22.1.18

Agni-V update


India successfully tested its long range surface-to-surface ballistic missile, Agni-5, for its full range from Dr Abdul Kalam Island in Odisha. The nuclear-capable intercontinental ballistic missile has a strike range of 5,000 km, which can cover most of China.

The missile will eventually be inducted into the tri-service, Strategic Forces Command, which manages India’s nuclear arsenal. With the Agni-5, India will become part of a small group of countries having ICBMs (range of 5,000-5,500 km) — only the US, China, Russia and France are known to have ICBMs.

This was the fifth test of the missile and the third consecutive one from a canister on a road mobile launcher.

India is a step away from gate-crashing into the super exclusive club of countries with ICBMs with the successful “first pre-induction trial” of its over 5,000 km range Agni-V inter-continental ballistic missile that brings all of Asia and China within its nuclear strike capability.

The range of the missile places parts of Europe and Africa within reach but India’s security concerns are closer home. Sources said India’s most formidable missile will undergo one more pre-induction trial “within this year” before it is inducted into the Agni-V regiment already raised by the Tri-Service Strategic Forces Command with the requisite command and control structures.

Once that happens, India will rub shoulders with countries like the US, UK, Russia, China and France. While a belligerent North Korea over the last six-seven months has rattled US with tests of its two new ICBMs—Hwasong-14 and Hwasong-15—expert opinion is divided whether they are fully-operational and deployed as of now.

On Thursday, in its first preinduction trial conducted by the SFC, the 17-metre Agni-V was launched from a canister atop the road-mobile launcher from the Dr Abdul Kalam Island off the Odisha coast at 9.53 am. The three-stage missile zoomed to a height of over 600-km in its parabolic trajectory and then splashed down around 4,900-km away towards Australia in the Indian Ocean, barely 19 minutes later. The missile’s canister-launch version makes it deadlier because it gives the armed forces the requisite operational flexibility to swiftly transport and fire the missile from anywhere they want. “Since the missile is already mated with its nuclear warhead before being sealed in the canister, it drastically cuts down the reaction time for a retaliatory strike…only the authorised electronic codes have to be fed to unlock and prime it for launch,” said a source.

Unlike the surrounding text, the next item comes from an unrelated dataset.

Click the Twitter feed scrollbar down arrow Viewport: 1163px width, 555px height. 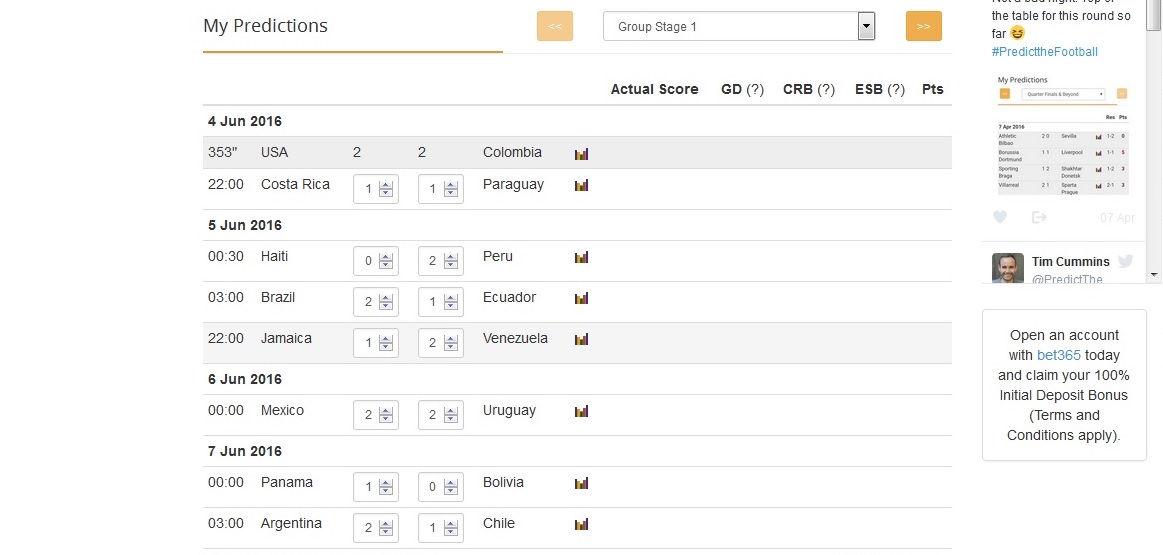click(1154, 273)
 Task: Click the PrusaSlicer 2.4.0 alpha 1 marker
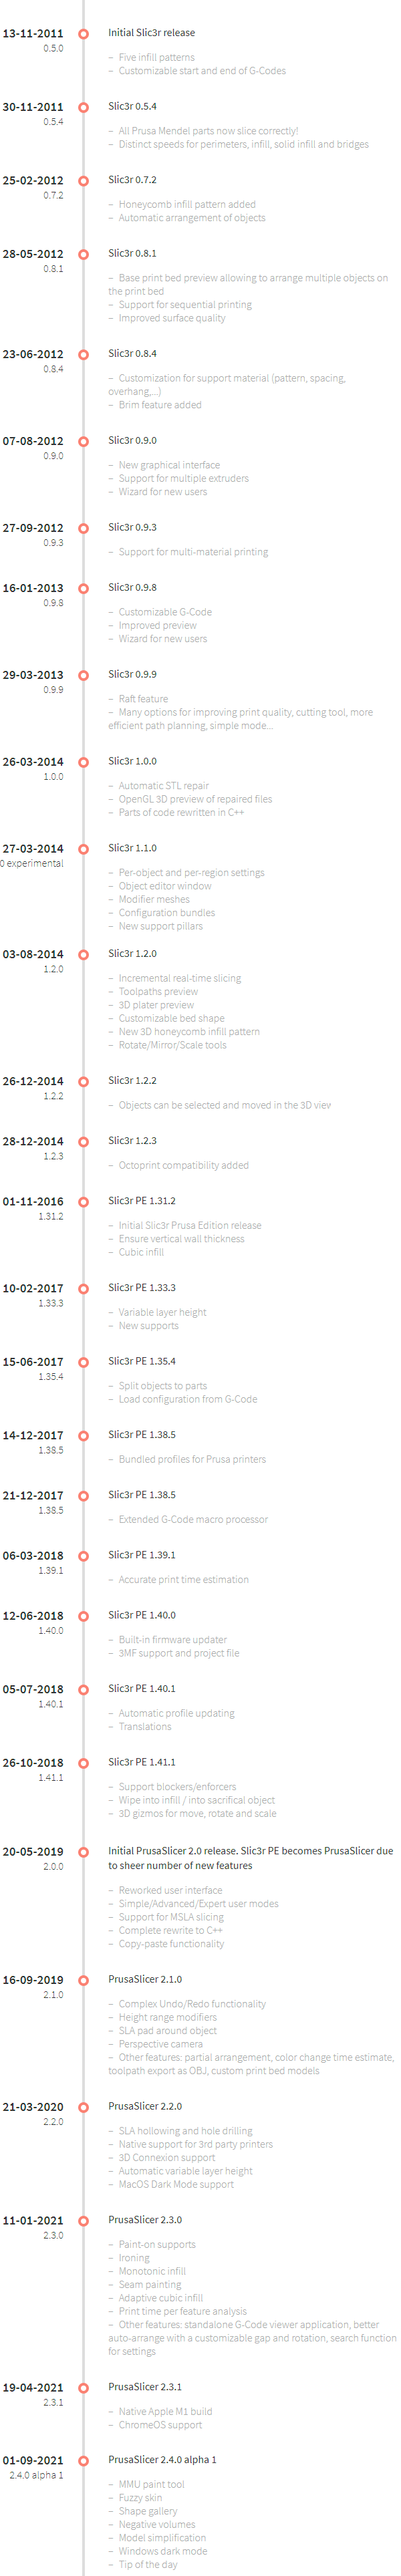(83, 2461)
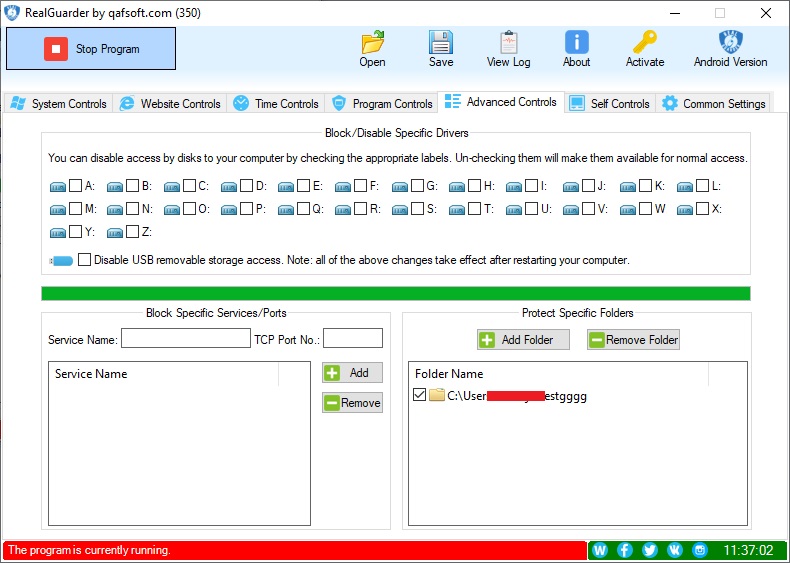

India, of course, wants a credible strategic deterrent against an aggressive and expansionist China, which has a large arsenal of nuclear-capable ballistic missiles. The SFC already has regiments of the Prithvi-II (350-km), Agni-I (700-km), Agni-II (2,000-km) & Agni-III (3,000-km) missiles—mainly meant to deter Pakistan from any misadventure. The Agni-IV (4,000-km) and Agni-V (over 5,000-km), in turn, have been developed with China in mind.